Dan Rua, a former partner with Draper Atlantic, will manage the fund’s Gainesville office. Charles Resnick, a former undersecretary in the George H. Bush administration and most recently vice president for corporate development at Mimeo Inc., will manage the fund’s Tampa effort. James Boyle, an investor with Canada’s Capital Communications CDP venture fund, will work from Orlando, while Carolyn Ticknor will serve as a special managing partner. She is a former president of Hewlett-Packard Co.’s imaging and printing systems division.

If the trio is successful in tapping the local pool of high-net-worth individuals, banks, and endowments, they will close a fund upwards of $20 million within the next six to nine months, said Village Ventures Chief Executive Matt Harris. The fund is actually targeted to close with a pool of capital larger than the average $15 million to $20 million Village Ventures vehicle, and with gloom lurking over economic and political forecasts, fund-raising may prove challenging.

Not All Are So Lucky

Local efforts to raise regionally focused early-stage venture funds within the last six months have been largely unsuccessful. Orlando Venture Capital, for one, emerged in April with hopes of closing a $25 million technology fund within six months. To date, the firm has been unsuccessful in raising any capital, despite support from local industry leaders. Orlando Venture Capital President and Chairman Gerry Nolan, however, remains persistent.

“At some point, the institutionally backed capital is going to recognize a need for early-stage positions in photonics and simulation is going to have to have a presence in Orlando,” he said. “Orlando Venture Capital will be there to service that need and provide instant cash flow and instant liquidity in that area. If we have these clusters, know where the bodies are buried, and our ears to the rail here, the smart money will have to have deal flow.”

Deal flow and the backing of local partners and executives, however, may not be enough to carry a venture fund past the scrutiny of tight-fisted investors.

“Venture funds are blind pools. You’re asking investors to put up capital for seven years and trust the managing partner to raise the capital and invest it wisely,” said Richard Fox, president of the Central Florida Innovation Corp. “It’s easier to raise money if you’ve done it before, or if this is your second fund. None of the people actively raising money have done it before, and that is the prime reason why none of them have been successful yet.”

It Takes A Village

Though Village Ventures comes armed with a ready-made national network of affiliated funds, the backing of late-stage venture capitalists and close ties to technology industry giants like Lycos, it also is too young a firm to boast a history of success within a tough economic and political climate.

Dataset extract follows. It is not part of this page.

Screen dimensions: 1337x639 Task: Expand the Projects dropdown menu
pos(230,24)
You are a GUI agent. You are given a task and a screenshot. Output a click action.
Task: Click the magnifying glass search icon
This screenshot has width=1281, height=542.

In this uncertain environment, Harris said, fund-raising will be a challenge. Thus, the move into a large metropolitan region like the Tampa-Gainesville-Orlando corridor represents another shift for Village Ventures.

While the firm historically has honed in on small markets anchored by liberal arts colleges in the New England and Mountain regions since its inception last year, this is its first foray into an area that is home to both large research universities and long-established technology companies.

“This represents a bit of an evolution for us,” said Village Ventures’ Matt Harris. “We really got our start in tertiary markets and partnering with liberal arts institutions. This is a much different animal – two to three times that size, a strong management team and in a secondary market with real academic research institutions. When we started, markets like this looked out of reach and already exploited by venture capitalists. But because of the retrenchment in venture capital, these are really attractive to us.”

The still-unnamed fund will target companies in the lasers, optics, simulation software and life sciences sectors. Like the rest of Village Ventures’ funds, this one is to target investments in the $1 million to $3 million range. This one, however, will reserve a larger pool for follow-on funding, and expects to take the lead in some of those rounds.